从Google App Engine应用运行Google Dataflow管道?

时间:2021-07-31 15:35:59

I am creating a dataflow job using DataflowPipelineRunner. I tried the following scenarios.

我正在使用DataflowPipelineRunner创建数据流作业。我尝试了以下方案。

  1. Without specifying any machineType
  2. 没有指定任何machineType
  3. With g1 small machine
  4. 用g1小机器
  5. with n1-highmem-2
  6. 与n1-highmem-2

In all the above scenarios, Input is a file from GCS which is very small file(KB size) and output is Big Query table.

在上述所有场景中,Input是来自GCS的文件,文件非常小(KB大小),输出为Big Query表。

I got Out of memory error in all the scenarios

在所有场景中我都出现内存不足错误

The size of my compiled code is 94mb. I am trying only word count example and it did not read any input(It fails before the job starts). Please help me understand why i am getting this error.

我编译的代码的大小是94mb。我只尝试单词计数示例,它没有读取任何输入(它在作业开始之前失败)。请帮助我理解为什么我收到此错误。

Note: I am using appengine to start the job.

注意:我正在使用appengine来开始工作。

Note: The same code works with beta versoin 0.4.150414

注意:相同的代码适用于beta versoin 0.4.150414

EDIT 1

编辑1

As per the suggestions in the answer tried the following,

根据答案中的建议尝试以下,

  1. Switched from Automatic scaling to Basic Scaling.
  2. 从自动缩放切换到基本缩放。
  3. Used machine type B2 which provides 256MB memory
  4. 二手机器类型B2,提供256MB内存

After these configuration, Java Heap Memory problem is solved. But it is trying to upload a jar into stagging location which is more than 10Mb, hence it fails.

在这些配置之后,Java Heap Memory问题得以解决。但它试图将一个罐子上传到超过10Mb的交错位置,因此它失败了。
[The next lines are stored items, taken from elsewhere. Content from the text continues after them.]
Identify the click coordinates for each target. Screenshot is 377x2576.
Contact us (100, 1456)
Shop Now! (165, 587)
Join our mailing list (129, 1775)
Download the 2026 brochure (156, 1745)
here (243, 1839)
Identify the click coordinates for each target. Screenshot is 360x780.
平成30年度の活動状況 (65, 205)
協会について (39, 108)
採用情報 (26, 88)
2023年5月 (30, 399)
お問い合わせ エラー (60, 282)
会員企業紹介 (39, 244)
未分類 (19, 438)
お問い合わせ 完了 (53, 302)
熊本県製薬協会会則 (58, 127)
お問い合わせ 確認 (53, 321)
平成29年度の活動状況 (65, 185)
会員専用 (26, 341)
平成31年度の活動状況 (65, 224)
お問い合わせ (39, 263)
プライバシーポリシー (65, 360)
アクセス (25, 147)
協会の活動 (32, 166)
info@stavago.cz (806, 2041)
It logs the following exception

它记录以下异常

com.google.api.client.http.HttpRequest execute: exception thrown while executing request
com.google.appengine.api.urlfetch.RequestPayloadTooLargeException: The request to https://www.googleapis.com/upload/storage/v1/b/pwccloudedw-stagging-bucket/o?name=appengine-api-L4wtoWwoElWmstI1Ia93cg.jar&uploadType=resumable&upload_id=AEnB2Uo6HCfw6Usa3aXlcOzg0g3RawrvuAxWuOUtQxwQdxoyA0cf22LKqno0Gu-hjKGLqXIo8MF2FHR63zTxrSmQ9Yk9HdCdZQ exceeded the 10 MiB limit.
at com.google.appengine.api.urlfetch.URLFetchServiceImpl.convertApplicationException(URLFetchServiceImpl.java:157)
at com.google.appengine.api.urlfetch.URLFetchServiceImpl.fetch(URLFetchServiceImpl.java:45)
at com.google.apphosting.utils.security.urlfetch.URLFetchServiceStreamHandler$Connection.fetchResponse(URLFetchServiceStreamHandler.java:543)
at com.google.apphosting.utils.security.urlfetch.URLFetchServiceStreamHandler$Connection.getInputStream(URLFetchServiceStreamHandler.java:422)
at com.google.apphosting.utils.security.urlfetch.URLFetchServiceStreamHandler$Connection.getResponseCode(URLFetchServiceStreamHandler.java:275)
at com.google.api.client.http.javanet.NetHttpResponse.<init>(NetHttpResponse.java:36)
at com.google.api.client.http.javanet.NetHttpRequest.execute(NetHttpRequest.java:94)
at com.google.api.client.http.HttpRequest.execute(HttpRequest.java:965)
at com.google.api.client.googleapis.media.MediaHttpUploader.executeCurrentRequestWithoutGZip(MediaHttpUploader.java:545)
at com.google.api.client.googleapis.media.MediaHttpUploader.executeCurrentRequest(MediaHttpUploader.java:562)
at com.google.api.client.googleapis.media.MediaHttpUploader.resumableUpload(MediaHttpUploader.java:419)
at com.google.api.client.googleapis.media.MediaHttpUploader.upload(MediaHttpUploader.java:336)
at com.google.api.client.googleapis.services.AbstractGoogleClientRequest.executeUnparsed(AbstractGoogleClientRequest.java:427)
at com.google.api.client.googleapis.services.AbstractGoogleClientRequest.executeUnparsed(AbstractGoogleClientRequest.java:352)
at com.google.api.client.googleapis.services.AbstractGoogleClientRequest.execute(AbstractGoogleClientRequest.java:469)
at com.google.cloud.hadoop.util.AbstractGoogleAsyncWriteChannel$UploadOperation.call(AbstractGoogleAsyncWriteChannel.java:357)
at java.util.concurrent.FutureTask.run(FutureTask.java:260)
at java.util.concurrent.ThreadPoolExecutor.runWorker(ThreadPoolExecutor.java:1168)
at java.util.concurrent.ThreadPoolExecutor$Worker.run(ThreadPoolExecutor.java:605)
at com.google.apphosting.runtime.ApiProxyImpl$CurrentRequestThreadFactory$1$1.run(ApiProxyImpl.java:1152)
at java.security.AccessController.doPrivileged(Native Method)
at com.google.apphosting.runtime.ApiProxyImpl$CurrentRequestThreadFactory$1.run(ApiProxyImpl.java:1146)
at java.lang.Thread.run(Thread.java:745)
at com.google.apphosting.runtime.ApiProxyImpl$CurrentRequestThreadFactory$2$1.run(ApiProxyImpl.java:1195)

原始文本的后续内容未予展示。